Nicht immer mit legalen Mitteln.
„Sarah Kohr entspricht nicht der Norm. Mit ihrer kaltschnäuzigen, überheblichen Art und ihrem Hang zur Brutalität wäre sie vermutlich nicht die erste Wahl, wenn man einen ‚Freund und Helfer‘ benötigt. Dafür bietet Kohr mehr knallige Action und coole Kampfmoves in einem Fall als die meisten ihrer Kollegen in ihrer gesamten TV-Ermittlerlaufbahn. Die Spannung hält sich bis zum explosiven Showdown…“ (TV-Spielfilm 9/19)

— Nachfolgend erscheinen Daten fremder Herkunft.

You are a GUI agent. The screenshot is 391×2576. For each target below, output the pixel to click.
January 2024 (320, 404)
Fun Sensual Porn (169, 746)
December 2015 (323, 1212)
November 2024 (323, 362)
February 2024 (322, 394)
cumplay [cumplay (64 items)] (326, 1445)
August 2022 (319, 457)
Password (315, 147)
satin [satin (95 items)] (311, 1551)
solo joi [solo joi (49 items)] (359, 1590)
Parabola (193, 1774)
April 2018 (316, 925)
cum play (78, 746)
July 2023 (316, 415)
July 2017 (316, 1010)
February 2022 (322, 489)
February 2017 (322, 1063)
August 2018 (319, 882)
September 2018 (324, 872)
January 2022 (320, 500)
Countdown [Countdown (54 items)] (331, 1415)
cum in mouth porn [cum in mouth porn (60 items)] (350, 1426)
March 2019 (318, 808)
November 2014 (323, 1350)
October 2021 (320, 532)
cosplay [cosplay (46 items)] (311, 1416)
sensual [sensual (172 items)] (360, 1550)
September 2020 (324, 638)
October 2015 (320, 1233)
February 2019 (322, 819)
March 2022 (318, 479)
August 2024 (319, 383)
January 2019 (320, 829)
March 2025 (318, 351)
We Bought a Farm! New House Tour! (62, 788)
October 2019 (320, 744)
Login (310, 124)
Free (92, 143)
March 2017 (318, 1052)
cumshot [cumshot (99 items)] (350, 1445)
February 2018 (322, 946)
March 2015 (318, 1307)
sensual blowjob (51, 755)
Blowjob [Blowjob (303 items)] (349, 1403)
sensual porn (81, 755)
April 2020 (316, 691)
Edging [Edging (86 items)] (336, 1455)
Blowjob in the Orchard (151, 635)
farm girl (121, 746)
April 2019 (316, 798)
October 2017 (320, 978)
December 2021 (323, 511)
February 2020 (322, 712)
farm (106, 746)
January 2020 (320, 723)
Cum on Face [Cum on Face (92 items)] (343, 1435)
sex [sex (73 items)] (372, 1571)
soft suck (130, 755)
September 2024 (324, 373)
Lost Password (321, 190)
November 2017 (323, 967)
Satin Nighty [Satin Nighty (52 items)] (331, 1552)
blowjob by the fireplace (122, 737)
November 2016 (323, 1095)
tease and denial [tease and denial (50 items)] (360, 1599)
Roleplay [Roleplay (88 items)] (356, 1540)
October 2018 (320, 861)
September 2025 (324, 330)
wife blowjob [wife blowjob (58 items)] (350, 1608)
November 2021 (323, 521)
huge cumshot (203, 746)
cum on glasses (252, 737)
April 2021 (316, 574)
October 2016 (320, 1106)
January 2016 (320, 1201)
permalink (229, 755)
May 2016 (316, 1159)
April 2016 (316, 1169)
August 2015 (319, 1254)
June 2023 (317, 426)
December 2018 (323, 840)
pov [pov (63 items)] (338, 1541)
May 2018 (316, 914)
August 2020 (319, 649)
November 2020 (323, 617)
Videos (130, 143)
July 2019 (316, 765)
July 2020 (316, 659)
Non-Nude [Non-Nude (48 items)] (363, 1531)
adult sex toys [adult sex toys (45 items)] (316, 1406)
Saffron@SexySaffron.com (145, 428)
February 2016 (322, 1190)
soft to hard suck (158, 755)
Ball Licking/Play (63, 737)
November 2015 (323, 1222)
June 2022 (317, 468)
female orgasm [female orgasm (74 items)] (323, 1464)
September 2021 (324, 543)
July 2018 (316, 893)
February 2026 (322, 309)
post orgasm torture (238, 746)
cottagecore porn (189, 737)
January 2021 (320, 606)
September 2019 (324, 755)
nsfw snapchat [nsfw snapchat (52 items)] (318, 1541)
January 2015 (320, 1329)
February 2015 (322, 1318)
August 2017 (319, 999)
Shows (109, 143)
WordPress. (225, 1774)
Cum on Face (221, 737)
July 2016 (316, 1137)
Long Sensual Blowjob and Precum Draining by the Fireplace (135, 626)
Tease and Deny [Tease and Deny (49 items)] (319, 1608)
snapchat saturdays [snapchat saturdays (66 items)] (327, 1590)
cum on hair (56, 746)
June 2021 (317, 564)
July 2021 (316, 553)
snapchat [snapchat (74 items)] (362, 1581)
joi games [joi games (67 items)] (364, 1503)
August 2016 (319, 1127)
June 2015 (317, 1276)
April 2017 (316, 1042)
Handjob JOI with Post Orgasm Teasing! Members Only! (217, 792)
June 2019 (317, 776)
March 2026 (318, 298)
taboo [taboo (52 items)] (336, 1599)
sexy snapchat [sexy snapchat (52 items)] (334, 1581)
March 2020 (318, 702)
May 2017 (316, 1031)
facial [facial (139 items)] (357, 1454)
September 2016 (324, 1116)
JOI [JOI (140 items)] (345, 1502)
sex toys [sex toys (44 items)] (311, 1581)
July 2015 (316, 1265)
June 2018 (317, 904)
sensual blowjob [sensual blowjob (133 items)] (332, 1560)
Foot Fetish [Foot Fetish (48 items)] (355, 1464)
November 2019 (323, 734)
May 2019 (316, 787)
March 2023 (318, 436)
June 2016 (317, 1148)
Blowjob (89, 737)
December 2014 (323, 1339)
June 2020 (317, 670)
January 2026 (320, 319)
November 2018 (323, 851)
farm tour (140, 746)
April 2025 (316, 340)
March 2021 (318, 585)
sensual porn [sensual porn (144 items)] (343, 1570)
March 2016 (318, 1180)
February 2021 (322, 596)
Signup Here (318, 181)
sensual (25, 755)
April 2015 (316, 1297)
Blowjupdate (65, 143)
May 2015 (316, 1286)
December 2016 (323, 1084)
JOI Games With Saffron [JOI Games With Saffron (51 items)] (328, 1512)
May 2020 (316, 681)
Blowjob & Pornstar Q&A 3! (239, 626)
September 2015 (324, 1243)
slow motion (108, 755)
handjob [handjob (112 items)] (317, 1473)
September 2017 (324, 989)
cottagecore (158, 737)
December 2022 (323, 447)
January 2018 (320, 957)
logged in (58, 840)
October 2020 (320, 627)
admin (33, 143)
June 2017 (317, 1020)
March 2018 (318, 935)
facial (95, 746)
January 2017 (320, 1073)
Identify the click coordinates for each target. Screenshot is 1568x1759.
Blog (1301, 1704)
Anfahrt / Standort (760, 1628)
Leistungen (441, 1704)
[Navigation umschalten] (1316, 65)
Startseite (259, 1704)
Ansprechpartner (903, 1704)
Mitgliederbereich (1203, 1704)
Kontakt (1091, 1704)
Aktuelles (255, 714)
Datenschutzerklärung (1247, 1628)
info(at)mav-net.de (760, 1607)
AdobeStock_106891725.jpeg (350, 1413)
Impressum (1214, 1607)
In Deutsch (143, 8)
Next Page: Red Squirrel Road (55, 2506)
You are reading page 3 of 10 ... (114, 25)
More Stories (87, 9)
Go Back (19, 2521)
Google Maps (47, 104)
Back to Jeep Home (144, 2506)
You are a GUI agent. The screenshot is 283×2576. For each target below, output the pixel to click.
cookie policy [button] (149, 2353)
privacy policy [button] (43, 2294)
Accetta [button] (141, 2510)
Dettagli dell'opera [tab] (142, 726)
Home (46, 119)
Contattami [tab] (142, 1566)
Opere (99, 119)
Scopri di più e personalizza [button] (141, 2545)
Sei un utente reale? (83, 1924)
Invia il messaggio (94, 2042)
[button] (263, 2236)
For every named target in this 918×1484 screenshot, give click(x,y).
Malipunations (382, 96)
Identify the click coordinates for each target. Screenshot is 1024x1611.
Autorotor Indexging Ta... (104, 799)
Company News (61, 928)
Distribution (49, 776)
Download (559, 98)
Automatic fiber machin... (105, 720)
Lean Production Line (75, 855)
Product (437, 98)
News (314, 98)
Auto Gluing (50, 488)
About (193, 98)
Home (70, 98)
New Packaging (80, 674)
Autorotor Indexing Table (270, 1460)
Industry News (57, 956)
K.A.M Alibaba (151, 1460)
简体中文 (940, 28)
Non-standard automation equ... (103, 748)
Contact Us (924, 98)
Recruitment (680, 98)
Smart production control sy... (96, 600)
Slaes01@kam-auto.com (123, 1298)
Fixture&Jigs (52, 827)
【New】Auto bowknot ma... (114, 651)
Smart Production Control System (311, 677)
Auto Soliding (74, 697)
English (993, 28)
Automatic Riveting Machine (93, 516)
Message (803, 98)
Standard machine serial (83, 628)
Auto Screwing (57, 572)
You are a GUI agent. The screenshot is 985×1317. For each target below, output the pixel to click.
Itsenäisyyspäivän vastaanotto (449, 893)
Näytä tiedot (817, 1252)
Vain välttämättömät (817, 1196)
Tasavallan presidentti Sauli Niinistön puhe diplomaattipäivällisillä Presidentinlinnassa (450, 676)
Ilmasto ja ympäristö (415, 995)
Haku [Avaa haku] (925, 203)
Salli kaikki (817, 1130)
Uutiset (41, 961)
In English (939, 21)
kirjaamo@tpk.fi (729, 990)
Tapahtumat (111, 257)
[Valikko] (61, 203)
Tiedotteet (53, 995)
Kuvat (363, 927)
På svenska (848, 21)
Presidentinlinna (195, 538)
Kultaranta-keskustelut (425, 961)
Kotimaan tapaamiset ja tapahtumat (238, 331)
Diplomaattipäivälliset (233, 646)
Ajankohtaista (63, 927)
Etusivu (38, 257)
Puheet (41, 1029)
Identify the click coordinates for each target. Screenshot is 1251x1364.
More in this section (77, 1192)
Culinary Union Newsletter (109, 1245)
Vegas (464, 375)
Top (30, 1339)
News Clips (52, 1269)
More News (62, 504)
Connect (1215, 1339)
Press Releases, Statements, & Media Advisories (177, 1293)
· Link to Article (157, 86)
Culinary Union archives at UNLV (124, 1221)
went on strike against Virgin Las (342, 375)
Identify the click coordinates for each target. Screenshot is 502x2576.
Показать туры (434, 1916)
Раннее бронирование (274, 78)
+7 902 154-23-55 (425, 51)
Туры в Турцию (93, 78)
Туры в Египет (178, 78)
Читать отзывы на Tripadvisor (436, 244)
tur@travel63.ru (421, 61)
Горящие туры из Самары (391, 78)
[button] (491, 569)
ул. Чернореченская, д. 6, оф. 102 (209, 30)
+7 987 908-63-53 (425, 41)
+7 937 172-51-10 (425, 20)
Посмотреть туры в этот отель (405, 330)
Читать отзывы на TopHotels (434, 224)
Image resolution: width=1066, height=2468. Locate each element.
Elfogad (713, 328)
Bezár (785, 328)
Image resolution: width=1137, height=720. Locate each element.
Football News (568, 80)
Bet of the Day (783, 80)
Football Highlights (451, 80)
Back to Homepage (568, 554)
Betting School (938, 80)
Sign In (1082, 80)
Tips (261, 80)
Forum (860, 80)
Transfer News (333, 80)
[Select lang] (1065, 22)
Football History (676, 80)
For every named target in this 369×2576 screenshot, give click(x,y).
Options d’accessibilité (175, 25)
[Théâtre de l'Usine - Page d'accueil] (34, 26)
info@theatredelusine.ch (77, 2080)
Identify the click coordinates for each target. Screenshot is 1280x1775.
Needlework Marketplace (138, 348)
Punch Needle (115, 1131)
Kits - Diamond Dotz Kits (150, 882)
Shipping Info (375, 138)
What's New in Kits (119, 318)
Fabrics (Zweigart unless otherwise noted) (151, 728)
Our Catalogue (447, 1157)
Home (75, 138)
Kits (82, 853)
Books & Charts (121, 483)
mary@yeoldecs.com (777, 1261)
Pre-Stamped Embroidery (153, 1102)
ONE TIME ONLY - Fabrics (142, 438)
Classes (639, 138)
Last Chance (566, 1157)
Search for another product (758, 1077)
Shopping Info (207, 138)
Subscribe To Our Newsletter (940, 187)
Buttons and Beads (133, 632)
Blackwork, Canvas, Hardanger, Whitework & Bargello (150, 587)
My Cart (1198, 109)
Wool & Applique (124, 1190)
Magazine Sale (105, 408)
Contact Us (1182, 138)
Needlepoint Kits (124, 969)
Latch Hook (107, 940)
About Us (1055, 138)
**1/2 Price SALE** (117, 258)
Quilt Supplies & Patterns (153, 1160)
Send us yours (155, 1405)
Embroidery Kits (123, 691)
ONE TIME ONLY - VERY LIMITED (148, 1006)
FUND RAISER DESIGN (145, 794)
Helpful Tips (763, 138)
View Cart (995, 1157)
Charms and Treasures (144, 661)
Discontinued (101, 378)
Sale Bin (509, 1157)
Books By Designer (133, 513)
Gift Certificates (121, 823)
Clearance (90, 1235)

5,68 Millionen sahen vor einigen Jahren das Debüt, damals unter dem Titel „Der letzte Kronzeuge“, jetzt prügelt sich Sarah Kohr durch ihren dritten Fall. Bei dieser Frau, die sich Stefan Kolditz ausgedacht hat, geht es zur Sache. Wie schon im zweiten Film stammt das Drehbuch erneut von Timo Berndt. Der ist ein echter Vielschreiber, hat allein in den letzten Jahren sechs bis sieben Drehbücher pro Jahr geliefert – von „Ein starkes Team“ über „Friesland“ und „Die Toten vom Bodensee“ bis „Marie Brand“. Die Routine ist sicht- und spürbar. „Sarah Kohr – Das verschwundene Mädchen“ ist ein klassischer Action-Thriller, mit einer klaren Erzählstruktur, die auf einen Showdown hinsteuert. Die Story ist zugeschnitten auf die titelgebende Hauptfigur. Christian Theede („Nord bei Nordwest – Gold!“, „Tatort: Mord ex Machina“) hat den Krimi temporeich, mit gut getimten Actionszenen und starken Hamburg-Bildern inszeniert. Hier wird weniger auf Psychologie gesetzt, sondern deutlich auf Physis: Sarah prügelt sich durch die Szenerie, kein böser Bube ist ihr ebenbürtig, wenn sie einstecken muss, dann steht sie kurz darauf auch schon wieder auf: Mund abputzen, weiter kloppen. Lisa Maria Potthoff wirft sich im wahrsten Sinne des Wortes rein in die Rolle der taffen Sarah Kohr. „Ich liebe es, mich auf Rollen und ihre speziellen Herausforderungen vorzubereiten. Hier sind es immer intensives Training und eine Menge Stunt-Proben“, sagt die Schauspielerin, die die Actionszenen selbst spielt. Nur in einer Szene klettert eine Stuntfrau über das Dach, den Rest erledigt sie. Für die wenigen leisen Töne sorgen die Momente mit Lasarows Sohn. Golo Euler spielt diesen wunderbar unschuldig & feinsinnig. Hier kann Sarah ihre andere Seite zeigen. Sie ist einsam, allein mit ihrem Schmerz, das Verhältnis zur Mutter ist stark belastet, doch die Liebesbeziehung mit Danylo ist bei ihr (lange) nur reines Kalkül.
So eine Kommissarin hat man im deutschen Krimi noch nicht gesehen.
„Christian Theede (Regie) und Timo Berndt (Drehbuch) setzen von Beginn an auf die Struktur des Puzzles. Der Zuschauer bekommt stets ein paar Minuten später den Sinn dessen nachgeliefert, was er zuvor gesehen hat. Löblich allerdings, dass man hier auf die inzwischen im Krimiformat so gern genommene Flashback-Masche einmal verzichtet hat.“ (Wilfried Geldner)
Die Körperlichkeit der Hauptfigur ist ein Alleinstellungsmerkmal für die ZDF-Reihe „Sarah Kohr“. Kaum ein männlicher Krimi-Kollege zeigt soviel Einsatz wie diese Ermittlerin. Sie fragt sich nicht lange, wer der Mörder gewesen sein könnte. Sie hat das Heft in der Hand, sie wird in der Geschichte Teil des Problems, Teil der Bedrohung. Das sorgt für Spannung. Diese Sarah ist ein Freigeist, pfeift auf Konventionen, auf Regeln, auf Anweisungen. Eine Frau geht ihren Weg, sie wird dabei zur Superwoman. Bei allem Eigensinn und bei aller Sperrigkeit ist sie aber eine durchweg sympathische Figur, weil sie zwar raufen kann, aber für Gerechtigkeit kämpft und dies mit Scharfsinn tut. Für einen Reihen-Krimi ist die Besetzung superb. Neben dem Stammpersonal Potthoff, Knaup und Corinna Kirchhoff (als Sarahs Mutter) sind mit Golo Euler und Devid Striesow die Hauptdarsteller einer anderen, erst kürzlich gestarteten ZDF-Krimi-Reihe („Schwarz & Schwarz“) dabei, Ulrich Matthes gibt gewohnt diabolisch den Oberbösen, der aus dem Knast heraus die Geschicke lenkt, Stipe Erceg mimt seinen Handlanger, den Mann fürs Grobe. Und dann ist da noch eine, die im ORF „Schnell ermittelt“, hier aber in der zweiten Reihe zeigt, was man aus einer eher kleineren Rolle machen kann: Ursula Strauss. Der vierte Film „Sarah Kohr – Teufelsmoor“ wurde gerade gedreht, die Reihe hat sich einen festen Platz im ZDF-Programm gesichert – und das mittlerweile zu Recht.